Transcribe the following entries word for word. End with the line where "Click ネームサーバーの確認・変更 button" appears.
===== Provided information =====
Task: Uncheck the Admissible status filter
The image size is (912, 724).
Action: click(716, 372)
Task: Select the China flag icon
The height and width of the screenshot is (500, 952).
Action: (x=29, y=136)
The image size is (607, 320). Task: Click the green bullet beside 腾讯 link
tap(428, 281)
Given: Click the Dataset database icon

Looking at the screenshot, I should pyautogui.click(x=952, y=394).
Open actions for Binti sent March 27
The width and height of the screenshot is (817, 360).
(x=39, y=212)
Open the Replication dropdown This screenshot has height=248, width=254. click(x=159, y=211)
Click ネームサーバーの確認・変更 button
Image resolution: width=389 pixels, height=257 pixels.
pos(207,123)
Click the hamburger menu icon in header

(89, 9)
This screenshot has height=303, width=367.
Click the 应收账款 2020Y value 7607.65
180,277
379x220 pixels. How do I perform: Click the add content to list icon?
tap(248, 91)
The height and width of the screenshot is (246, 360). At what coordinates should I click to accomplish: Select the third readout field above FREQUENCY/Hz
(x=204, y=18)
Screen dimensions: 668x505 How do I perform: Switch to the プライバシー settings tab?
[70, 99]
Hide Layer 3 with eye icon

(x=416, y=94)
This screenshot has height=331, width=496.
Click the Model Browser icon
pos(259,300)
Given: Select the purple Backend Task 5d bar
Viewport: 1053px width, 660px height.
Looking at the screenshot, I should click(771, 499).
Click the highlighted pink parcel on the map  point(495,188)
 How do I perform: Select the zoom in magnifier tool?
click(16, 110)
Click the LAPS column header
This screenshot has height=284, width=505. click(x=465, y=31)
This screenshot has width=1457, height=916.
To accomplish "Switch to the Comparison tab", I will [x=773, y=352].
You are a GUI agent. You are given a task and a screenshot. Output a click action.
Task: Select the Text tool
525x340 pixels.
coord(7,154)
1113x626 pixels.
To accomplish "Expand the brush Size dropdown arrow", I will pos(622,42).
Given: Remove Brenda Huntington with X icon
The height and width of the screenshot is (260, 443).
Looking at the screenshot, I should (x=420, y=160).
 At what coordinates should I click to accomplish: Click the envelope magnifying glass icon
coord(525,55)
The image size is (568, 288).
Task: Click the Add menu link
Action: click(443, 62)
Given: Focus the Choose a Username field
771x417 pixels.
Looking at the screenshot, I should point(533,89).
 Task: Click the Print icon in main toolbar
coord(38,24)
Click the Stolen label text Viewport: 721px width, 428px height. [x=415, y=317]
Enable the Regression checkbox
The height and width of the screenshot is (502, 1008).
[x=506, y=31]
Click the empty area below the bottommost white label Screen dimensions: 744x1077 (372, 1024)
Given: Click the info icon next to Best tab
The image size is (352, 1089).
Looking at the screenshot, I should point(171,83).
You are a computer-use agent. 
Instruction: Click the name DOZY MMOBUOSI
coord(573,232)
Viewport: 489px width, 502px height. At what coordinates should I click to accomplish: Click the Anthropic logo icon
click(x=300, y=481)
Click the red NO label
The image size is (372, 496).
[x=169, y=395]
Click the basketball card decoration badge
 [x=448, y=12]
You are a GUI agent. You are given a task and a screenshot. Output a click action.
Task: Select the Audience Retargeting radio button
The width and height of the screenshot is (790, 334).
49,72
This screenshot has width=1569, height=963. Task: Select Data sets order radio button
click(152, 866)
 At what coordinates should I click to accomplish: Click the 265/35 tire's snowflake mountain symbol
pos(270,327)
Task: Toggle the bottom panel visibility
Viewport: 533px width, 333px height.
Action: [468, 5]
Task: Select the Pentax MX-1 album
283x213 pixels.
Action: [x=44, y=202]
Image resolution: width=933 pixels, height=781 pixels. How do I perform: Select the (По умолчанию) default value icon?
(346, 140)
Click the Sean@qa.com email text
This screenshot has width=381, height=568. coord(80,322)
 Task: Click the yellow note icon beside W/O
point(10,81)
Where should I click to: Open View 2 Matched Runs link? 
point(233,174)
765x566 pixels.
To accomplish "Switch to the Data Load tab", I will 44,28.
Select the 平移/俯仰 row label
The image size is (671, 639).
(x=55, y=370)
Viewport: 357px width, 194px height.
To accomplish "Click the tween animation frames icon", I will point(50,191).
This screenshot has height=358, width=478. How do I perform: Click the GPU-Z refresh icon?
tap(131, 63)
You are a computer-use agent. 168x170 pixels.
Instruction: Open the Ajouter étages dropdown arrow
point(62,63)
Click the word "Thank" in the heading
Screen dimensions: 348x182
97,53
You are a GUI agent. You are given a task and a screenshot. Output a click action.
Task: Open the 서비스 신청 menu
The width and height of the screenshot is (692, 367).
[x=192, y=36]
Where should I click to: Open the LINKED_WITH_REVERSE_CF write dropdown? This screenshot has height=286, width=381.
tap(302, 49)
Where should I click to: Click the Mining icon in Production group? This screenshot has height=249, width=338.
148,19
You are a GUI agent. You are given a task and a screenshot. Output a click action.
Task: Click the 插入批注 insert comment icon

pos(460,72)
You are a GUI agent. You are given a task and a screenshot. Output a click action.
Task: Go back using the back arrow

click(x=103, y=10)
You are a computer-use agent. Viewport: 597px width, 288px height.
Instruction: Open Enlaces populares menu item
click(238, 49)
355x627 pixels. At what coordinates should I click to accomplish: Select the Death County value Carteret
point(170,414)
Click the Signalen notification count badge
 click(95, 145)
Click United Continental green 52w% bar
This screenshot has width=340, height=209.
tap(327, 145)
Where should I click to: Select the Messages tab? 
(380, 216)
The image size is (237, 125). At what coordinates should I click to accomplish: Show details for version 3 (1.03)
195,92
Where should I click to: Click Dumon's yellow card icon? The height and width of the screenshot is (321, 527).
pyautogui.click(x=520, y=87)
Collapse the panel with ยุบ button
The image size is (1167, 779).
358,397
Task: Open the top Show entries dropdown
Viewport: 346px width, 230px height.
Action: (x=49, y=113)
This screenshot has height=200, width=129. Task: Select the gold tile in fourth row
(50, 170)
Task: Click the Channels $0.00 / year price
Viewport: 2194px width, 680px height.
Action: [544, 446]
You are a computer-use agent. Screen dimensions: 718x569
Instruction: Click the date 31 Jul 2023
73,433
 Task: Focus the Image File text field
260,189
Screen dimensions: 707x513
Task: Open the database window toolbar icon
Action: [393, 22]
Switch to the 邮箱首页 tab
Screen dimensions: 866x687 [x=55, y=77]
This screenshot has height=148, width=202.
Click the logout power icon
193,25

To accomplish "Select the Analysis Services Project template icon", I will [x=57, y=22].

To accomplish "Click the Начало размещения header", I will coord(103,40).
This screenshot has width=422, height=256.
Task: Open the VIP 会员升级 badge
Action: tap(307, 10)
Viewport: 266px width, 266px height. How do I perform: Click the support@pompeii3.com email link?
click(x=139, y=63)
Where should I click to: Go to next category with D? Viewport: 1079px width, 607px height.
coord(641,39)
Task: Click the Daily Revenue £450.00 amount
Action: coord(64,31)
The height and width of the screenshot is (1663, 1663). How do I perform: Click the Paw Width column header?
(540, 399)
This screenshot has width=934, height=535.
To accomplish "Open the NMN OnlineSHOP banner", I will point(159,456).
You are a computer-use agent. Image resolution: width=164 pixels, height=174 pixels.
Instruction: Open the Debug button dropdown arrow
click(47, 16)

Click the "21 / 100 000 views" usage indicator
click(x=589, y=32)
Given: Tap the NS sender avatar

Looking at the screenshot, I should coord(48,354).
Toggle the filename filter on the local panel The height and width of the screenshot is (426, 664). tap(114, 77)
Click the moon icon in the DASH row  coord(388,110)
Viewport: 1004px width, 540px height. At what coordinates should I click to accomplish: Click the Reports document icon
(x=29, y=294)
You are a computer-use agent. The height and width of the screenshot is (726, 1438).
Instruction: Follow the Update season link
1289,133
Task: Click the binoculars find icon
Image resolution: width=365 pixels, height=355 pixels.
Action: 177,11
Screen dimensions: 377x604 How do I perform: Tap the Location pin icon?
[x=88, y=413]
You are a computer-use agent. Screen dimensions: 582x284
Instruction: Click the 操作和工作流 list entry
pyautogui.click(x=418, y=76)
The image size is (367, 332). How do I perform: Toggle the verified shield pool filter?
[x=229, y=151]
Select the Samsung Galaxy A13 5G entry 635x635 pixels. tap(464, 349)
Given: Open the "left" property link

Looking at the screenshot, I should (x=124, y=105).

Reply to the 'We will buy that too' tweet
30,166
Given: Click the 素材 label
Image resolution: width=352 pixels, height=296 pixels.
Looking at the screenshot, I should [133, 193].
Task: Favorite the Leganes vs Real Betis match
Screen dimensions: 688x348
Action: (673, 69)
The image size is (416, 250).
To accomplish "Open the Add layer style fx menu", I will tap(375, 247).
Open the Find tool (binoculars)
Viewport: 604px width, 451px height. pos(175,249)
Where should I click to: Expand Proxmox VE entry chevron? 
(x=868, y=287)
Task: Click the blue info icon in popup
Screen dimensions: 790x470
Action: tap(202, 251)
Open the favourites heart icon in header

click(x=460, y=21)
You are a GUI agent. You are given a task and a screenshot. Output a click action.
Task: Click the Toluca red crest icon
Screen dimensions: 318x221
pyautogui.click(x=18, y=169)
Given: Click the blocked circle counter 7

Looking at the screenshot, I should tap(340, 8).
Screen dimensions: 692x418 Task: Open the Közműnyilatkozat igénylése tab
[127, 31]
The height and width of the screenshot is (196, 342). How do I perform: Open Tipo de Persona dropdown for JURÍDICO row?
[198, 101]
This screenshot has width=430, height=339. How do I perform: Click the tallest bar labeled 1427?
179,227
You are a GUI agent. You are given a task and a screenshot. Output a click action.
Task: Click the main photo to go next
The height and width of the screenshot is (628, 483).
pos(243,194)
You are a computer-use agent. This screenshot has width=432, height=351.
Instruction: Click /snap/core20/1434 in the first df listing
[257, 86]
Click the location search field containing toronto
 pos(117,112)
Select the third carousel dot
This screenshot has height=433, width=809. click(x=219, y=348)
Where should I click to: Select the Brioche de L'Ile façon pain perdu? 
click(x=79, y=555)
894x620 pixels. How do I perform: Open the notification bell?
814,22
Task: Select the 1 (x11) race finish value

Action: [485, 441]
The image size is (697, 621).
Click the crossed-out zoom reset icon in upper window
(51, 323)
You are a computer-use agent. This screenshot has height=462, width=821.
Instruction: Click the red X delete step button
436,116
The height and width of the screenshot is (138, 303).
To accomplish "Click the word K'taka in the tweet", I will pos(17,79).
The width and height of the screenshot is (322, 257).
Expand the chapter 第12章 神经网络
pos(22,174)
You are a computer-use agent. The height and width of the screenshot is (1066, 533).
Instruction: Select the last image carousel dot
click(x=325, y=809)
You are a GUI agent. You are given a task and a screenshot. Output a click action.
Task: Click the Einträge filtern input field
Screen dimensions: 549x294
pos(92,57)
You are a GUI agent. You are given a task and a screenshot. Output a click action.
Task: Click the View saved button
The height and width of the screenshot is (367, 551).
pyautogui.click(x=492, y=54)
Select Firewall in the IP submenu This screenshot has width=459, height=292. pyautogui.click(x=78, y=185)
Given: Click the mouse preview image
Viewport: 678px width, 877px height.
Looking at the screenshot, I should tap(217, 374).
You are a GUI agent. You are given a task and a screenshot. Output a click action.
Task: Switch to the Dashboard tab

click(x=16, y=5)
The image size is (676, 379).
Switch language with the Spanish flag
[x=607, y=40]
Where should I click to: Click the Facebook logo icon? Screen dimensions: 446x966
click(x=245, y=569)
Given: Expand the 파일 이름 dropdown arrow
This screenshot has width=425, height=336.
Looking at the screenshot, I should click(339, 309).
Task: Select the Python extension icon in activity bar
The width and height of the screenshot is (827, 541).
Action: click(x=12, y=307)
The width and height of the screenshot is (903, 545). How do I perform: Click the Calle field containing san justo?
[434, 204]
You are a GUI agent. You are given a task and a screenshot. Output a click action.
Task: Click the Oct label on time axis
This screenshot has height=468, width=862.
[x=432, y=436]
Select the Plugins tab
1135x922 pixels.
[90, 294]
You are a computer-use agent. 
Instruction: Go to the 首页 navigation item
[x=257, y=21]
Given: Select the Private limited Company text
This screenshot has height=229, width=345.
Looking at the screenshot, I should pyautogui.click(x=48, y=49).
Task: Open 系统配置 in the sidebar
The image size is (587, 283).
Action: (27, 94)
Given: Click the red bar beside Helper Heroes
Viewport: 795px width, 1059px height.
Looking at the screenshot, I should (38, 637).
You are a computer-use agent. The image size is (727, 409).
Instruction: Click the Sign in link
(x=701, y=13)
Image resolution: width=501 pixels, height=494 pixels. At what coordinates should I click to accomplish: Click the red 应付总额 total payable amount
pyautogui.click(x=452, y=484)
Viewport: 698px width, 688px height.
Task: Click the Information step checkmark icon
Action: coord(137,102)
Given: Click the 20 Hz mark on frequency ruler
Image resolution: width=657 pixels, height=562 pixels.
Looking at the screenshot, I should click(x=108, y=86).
=====
● Answer to this exercise:
Task: Uncheck the Admissible status filter
The image size is (912, 724).
Action: click(716, 372)
Task: Select the China flag icon
The height and width of the screenshot is (500, 952).
Action: (x=29, y=136)
The image size is (607, 320). Task: Click the green bullet beside 腾讯 link
tap(428, 281)
Given: Click the Dataset database icon

Looking at the screenshot, I should pyautogui.click(x=952, y=394).
Open actions for Binti sent March 27
The width and height of the screenshot is (817, 360).
(x=39, y=212)
Open the Replication dropdown This screenshot has height=248, width=254. click(x=159, y=211)
Click ネームサーバーの確認・変更 button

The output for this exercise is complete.